"There is a crack in everything, that's how the light gets in"
(Leonard Cohen)
"Ignore all proffered rules and create your own, suitable for what you want to say"
(Michael Moorcock)
"Look for your own. Do not do what someone else could do as well as you. Do not say, do not write what someone else could say, could write as well as you. Care for nothing in yourself but what you feel exists nowhere else. And, out of yourself create, impatiently or patiently, the most irreplaceable of beings."
(Andre Gide)

"I want my place, my own place, my true place in the world, my proper sphere, my thing which Nature intended me to perform when she fashioned me thus awry, and which I have vainly sought all my life-time."
(Nathaniel Hawthorne)
“A book must be the axe for the frozen sea within us.”
(Franz Kafka)
"All mankind is of one author, and is one volume; when one man dies, one chapter is not torn out of the book, but translated into a better language; and every chapter must be so translated"
(John Donne)
“Never attribute to malice that which is adequately explained by stupidity.”
(Robert J. Hanlon)
"Life is beautiful, but the world is hell"
(Harold Pinter)

Sunday, March 28, 2010

How Not To Fight the BNP & EDL

As argued by Andrew Coates.
EXTRACT: "The far-right can concentrate all the resentments and insecurities of people together into an  ’anti-system’ programme. This can slip from anti-foreigners, British nationalist, to virulent anti-black or Moslem propaganda. But its hinge is a reaction to the market-state. That is Labour’s commitment to keeping its consistency ’safe’, promoting their interests. With its idea that the state should equip us to compete in a global market, people are left vulnerable  to the gales of insecurity when economic crises arrive. Their own policies inflame the atmosphere in which the far-right thrives.

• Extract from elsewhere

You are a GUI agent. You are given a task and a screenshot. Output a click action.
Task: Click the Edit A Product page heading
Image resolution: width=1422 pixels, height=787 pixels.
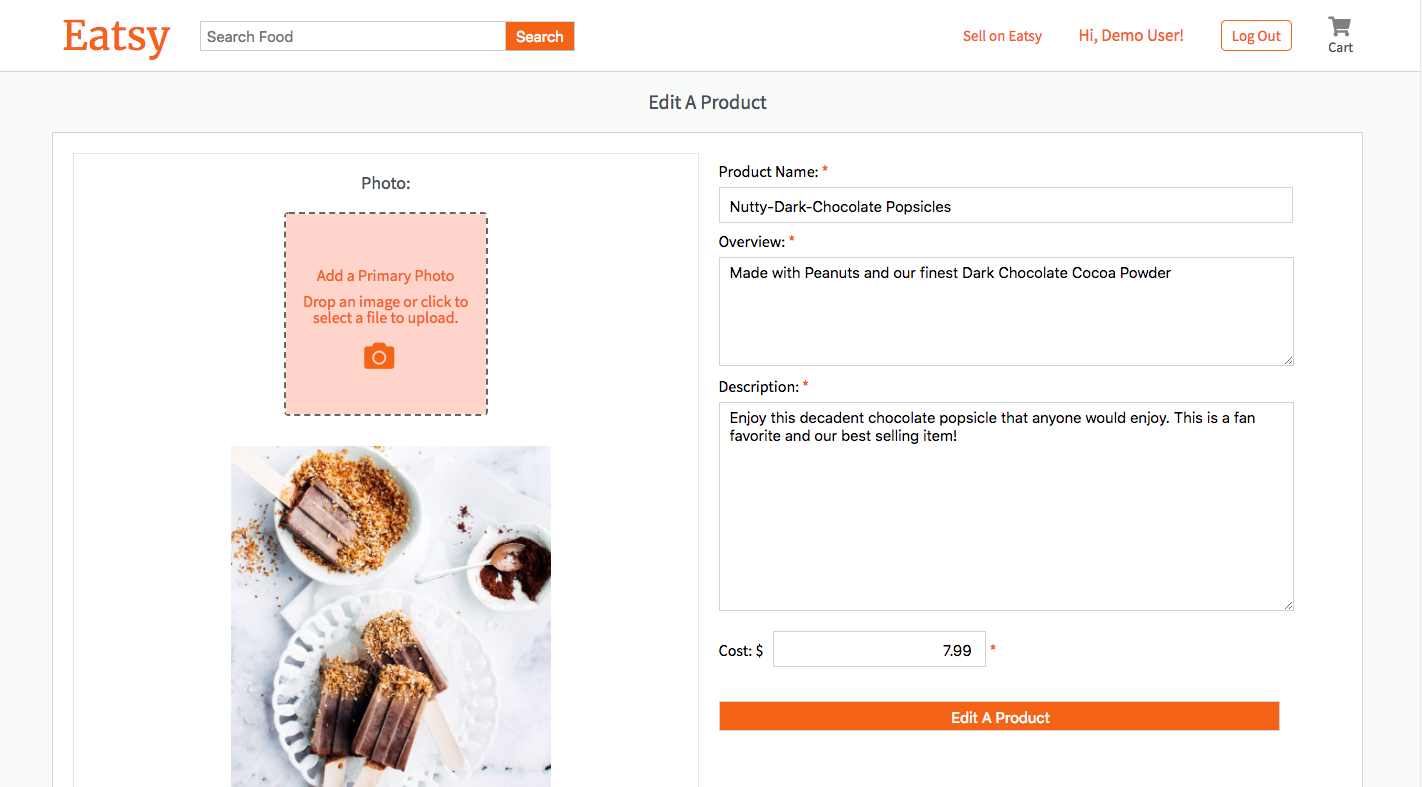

Unite Against Fascism and Hope Against Hate have not tackled these problems. They tend to reduce the source of British National Party backing to ‘anti-Islam’ inflamatory speech. They have tried to create the view that nobody should criticise religious belief.  But opposition to religions, such as Islam, and Islamist politics, should not be confused with dislike of Moslems. By putting these together they are unable to pursue an  anti-racist agenda. In Tower Hamlets, for example, Ken Livingstone, Galloway, the SWP and other 'anti-BNPers’, are allied with the supporters of the far-right Jamaat-I-Islami  a well-funded  Islamist group responsible for massacres in the Bangladesh War of National Liberation and the slaughter of leftists, Hindus and other minorities ever since. By failing to answer those who criticise this link they expose a weakness that undermines their own credibility as anti-fascists".


Unsurprisingly, I concur with Andrew's general argument.